Tarefa obrigatória: Reescreva o trecho do artigo desde "Igor é um apaixonado" até "lançando em 2024.", inclusive, trocando "pesquisador" por "investigador".

Artigo:

Como a experiência e a formação em diversos campos do saber levou o poeta e professor universitário ao desafio de ser jurado no Grupo Especial: “Sempre quis estar aqui”.
O Carnaval 2025 já acabou. Será? Parece que não.
E o tema principal do momento, além da dança da cadeira dos profissionais de cada escola, é a avaliação feita pelos jurados. Que tal conhecermos um pouco da história de um deles?

Hoje quero te contar um pouco sobre Igor Fagundes, jurado de samba-enredo no Grupo Especial do Rio de Janeiro. Batemos um papo super descontraído, repleto de conhecimento e seriedade.
Igor é um apaixonado pelas artes em geral, com experiência em literatura, dança, teatro e música. Professor e pesquisador na UFRJ (inicialmente no campo das Letras e, depois, no campo das Artes Corporais), ele também é escritor com quase 20 livros publicados. O mais recente é Santo, lançando em 2024.
Para este artista que é, antes de tudo, um poeta detentor de cerca de 60 prêmios em literatura, os saberes artísticos, científicos e religiosos se conectam.
“Sempre estive na encruzilhada entre a cultura erudita, letrada, e a cultura popular, oral, corporal. Por isso escrevo como quem canta e dança. Leciono filosofia falando de macumba e pesquiso macumba como forma de filosofia”, declara.
É essa visão expandida de mundo que permite a Fagundes o trânsito entre a academia e a rua. E, se antes foi a criança que sonhou em ser carnavalesco, ele agora é o adulto que se realiza como julgador do maior espetáculo da Terra. Igor compartilhou conosco como foi sua preparação, expectativas e reflexões após concluído o trabalho.

REVISTA PÀHNORAMA - Foi seu primeiro ano como jurado no carnaval carioca. Como surgiu essa oportunidade?
IF - Eu sempre quis ser jurado de carnaval (risos). Sempre acompanhei, desde a infância, os desfiles das escolas de samba do Grupo Especial do Rio, desde as escolhas dos enredos e dos sambas-enredos até o desfile propriamente dito e a emoção da apuração. Devaneei que seria, no futuro, um carnavalesco, e nunca imaginei que, um dia, estaria do outro lado, como jurado. Mesmo tendo sido, em todos os anos da minha vida, uma espécie de jurado não oficial, na minha intimidade. Porém, nunca soube como proceder para me tornar, de fato, um. Até que surgiu uma oportunidade... No meio do ano de 2024, a Liga Independente das Escolas de Samba do Rio de Janeiro (LIESA) abriu uma chamada pública de currículos, no sentido de selecionar novos julgadores. Encaminhei o meu e disponibilizei-me para mais de um quesito, uma vez que transito entre diversos campos de formação e experiência. Não criei grande expectativa. Até que, em novembro, recebi a notícia de que fui selecionado. Em dezembro, fui entrevistado pelo presidente da LIESA, Gabriel David, junto com o coordenador do júri, Thiago Farias. Finalmente, no início de fevereiro, fui convocado. E a surpresa se tornou maior porque, dentre os 36 julgadores da LIESA, apenas 7 vagas foram renovadas. Eu ocuparia uma delas. Não conhecia previamente ninguém: o processo foi inteiramente idôneo. E, já em atividade no posto durante o Carnaval, recebi total autonomia para aplicar as notas que eu desejasse, sem interferência de nenhuma espécie, e lançando mão de um olhar técnico, atento, justo.

[Dados extraídos de uma coleção]
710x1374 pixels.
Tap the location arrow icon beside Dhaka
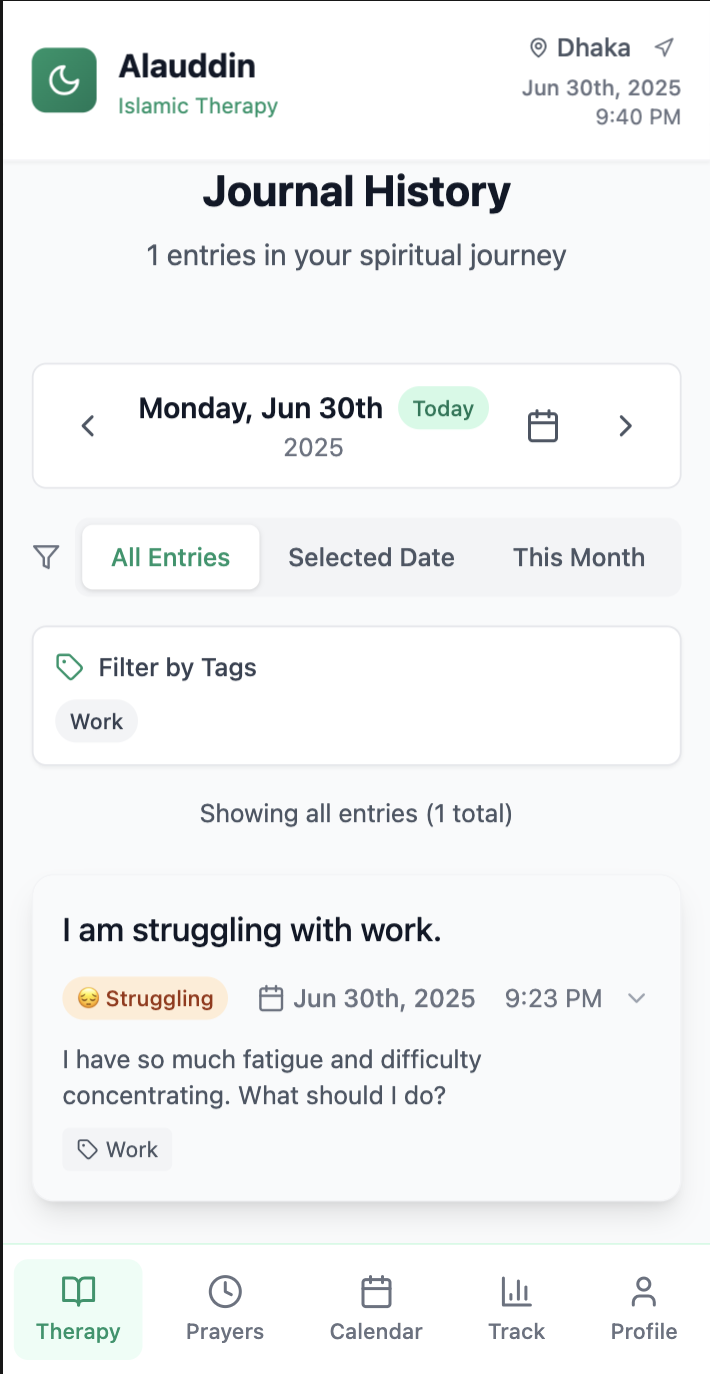tap(664, 47)

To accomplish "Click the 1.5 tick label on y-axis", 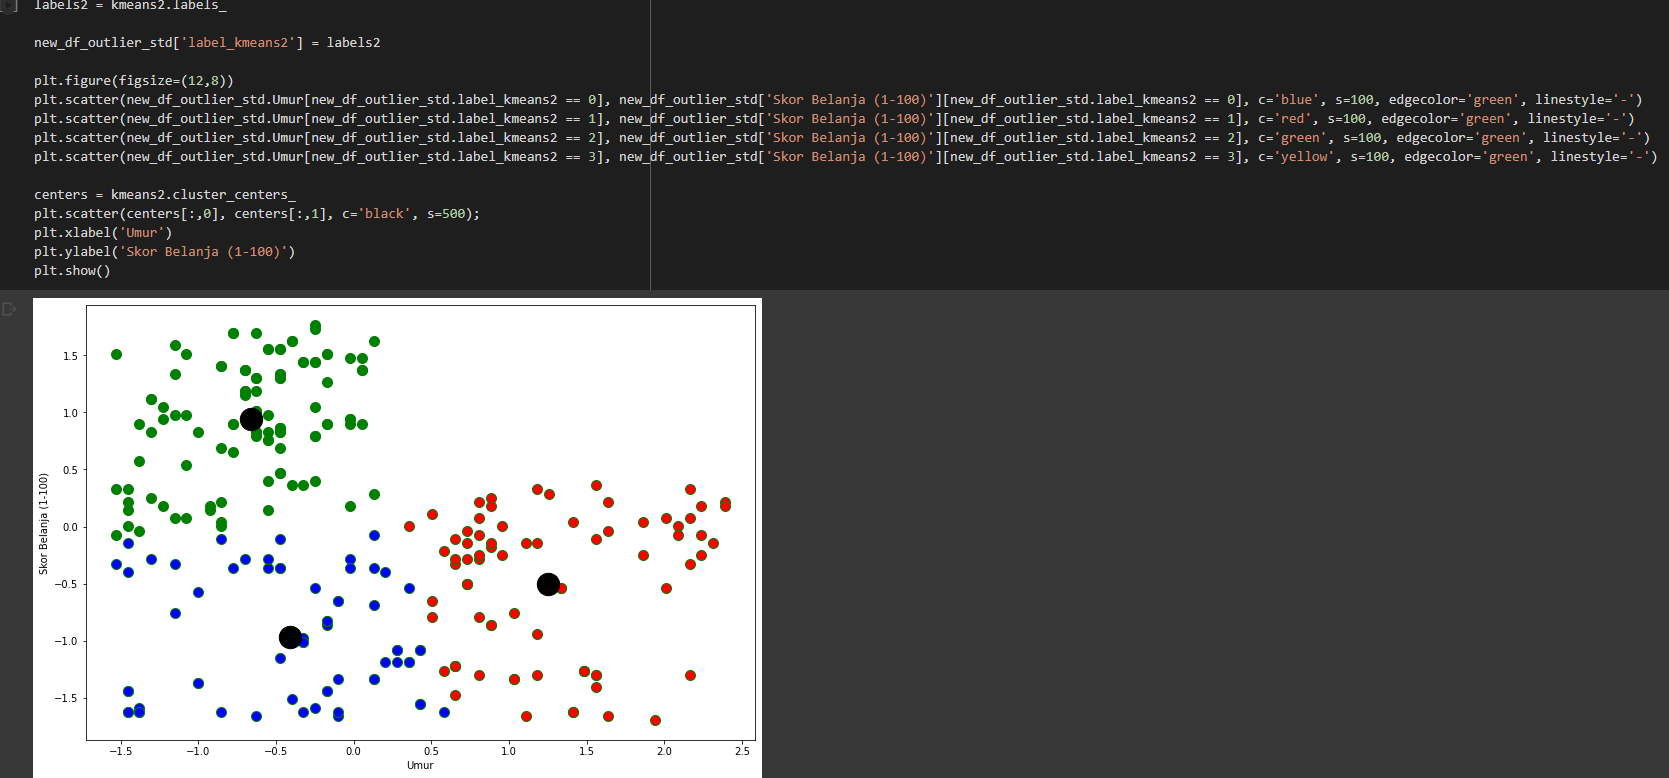I will pos(70,356).
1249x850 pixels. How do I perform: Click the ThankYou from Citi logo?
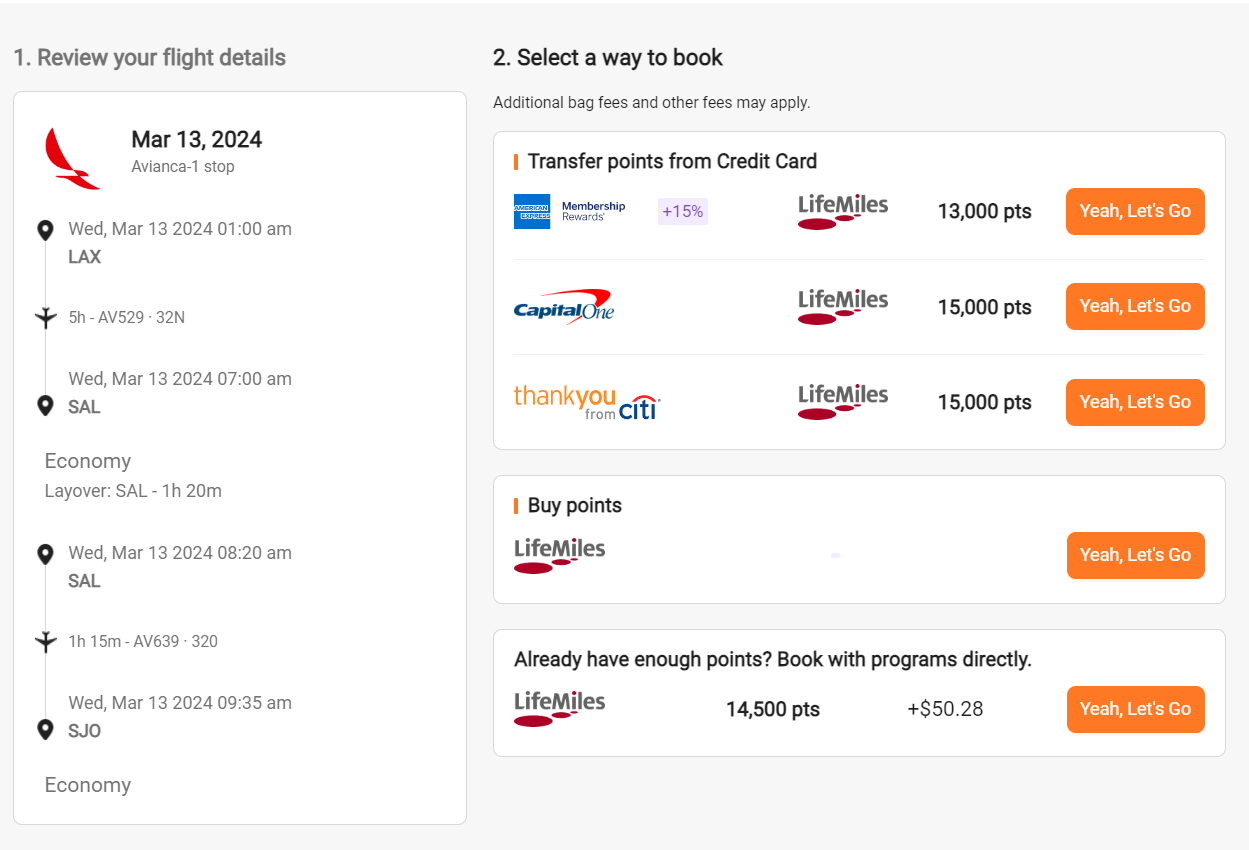pos(587,401)
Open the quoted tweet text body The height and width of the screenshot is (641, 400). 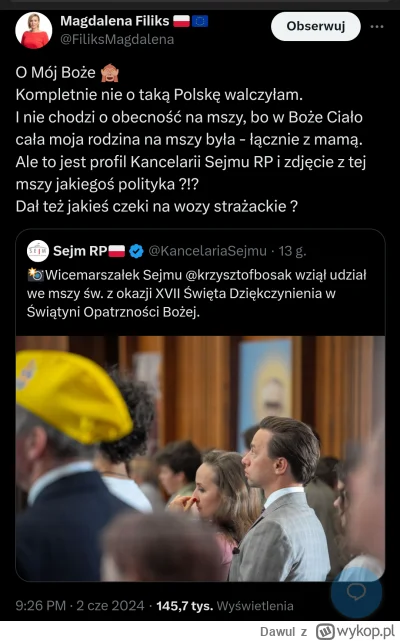[x=197, y=294]
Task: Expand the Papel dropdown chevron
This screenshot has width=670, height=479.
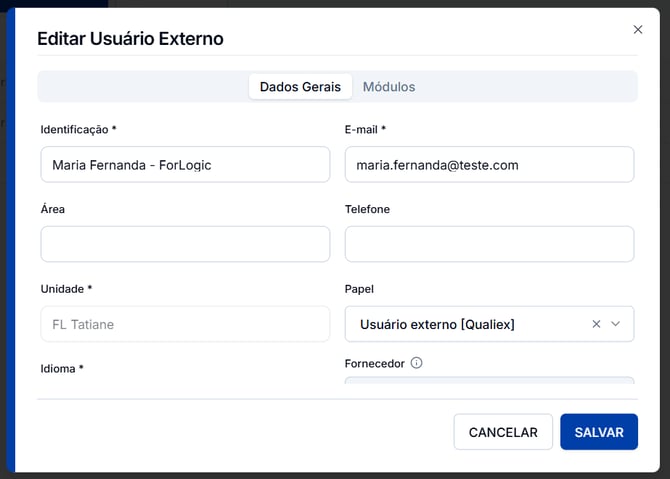Action: pyautogui.click(x=615, y=324)
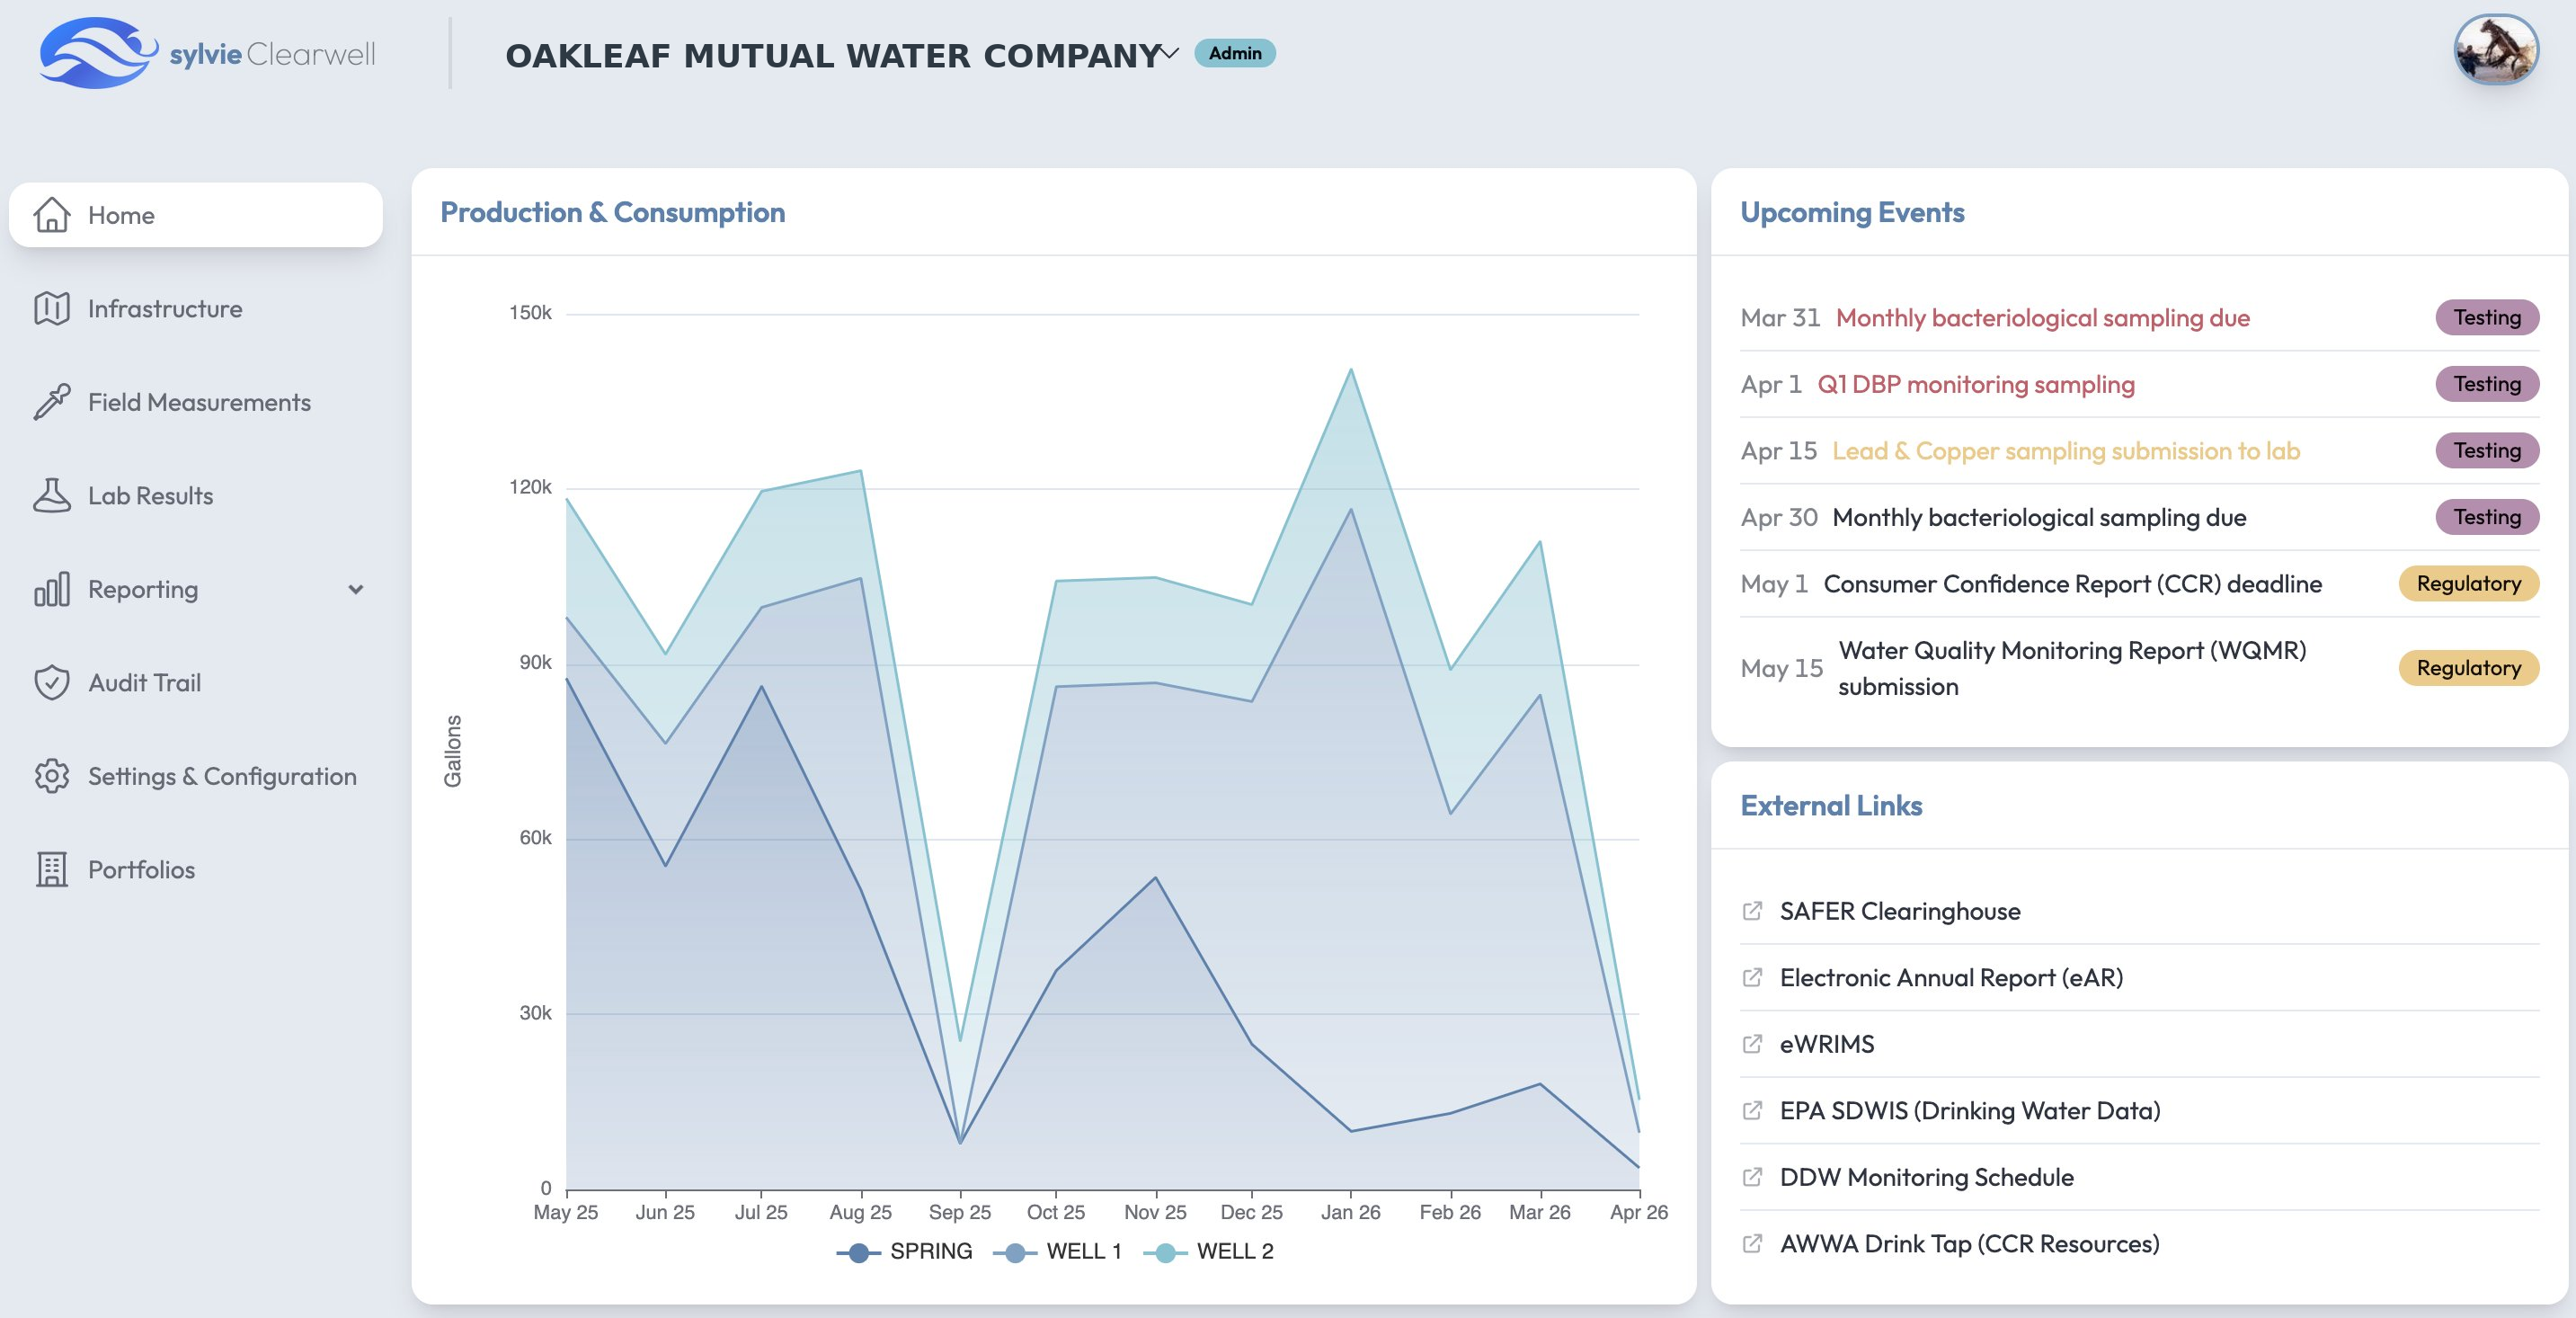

Resultado do exercício:
Igor é um apaixonado pelas artes em geral, com experiência em literatura, dança, teatro e música. Professor e investigador na UFRJ (inicialmente no campo das Letras e, depois, no campo das Artes Corporais), ele também é escritor com quase 20 livros publicados. O mais recente é Santo, lançando em 2024.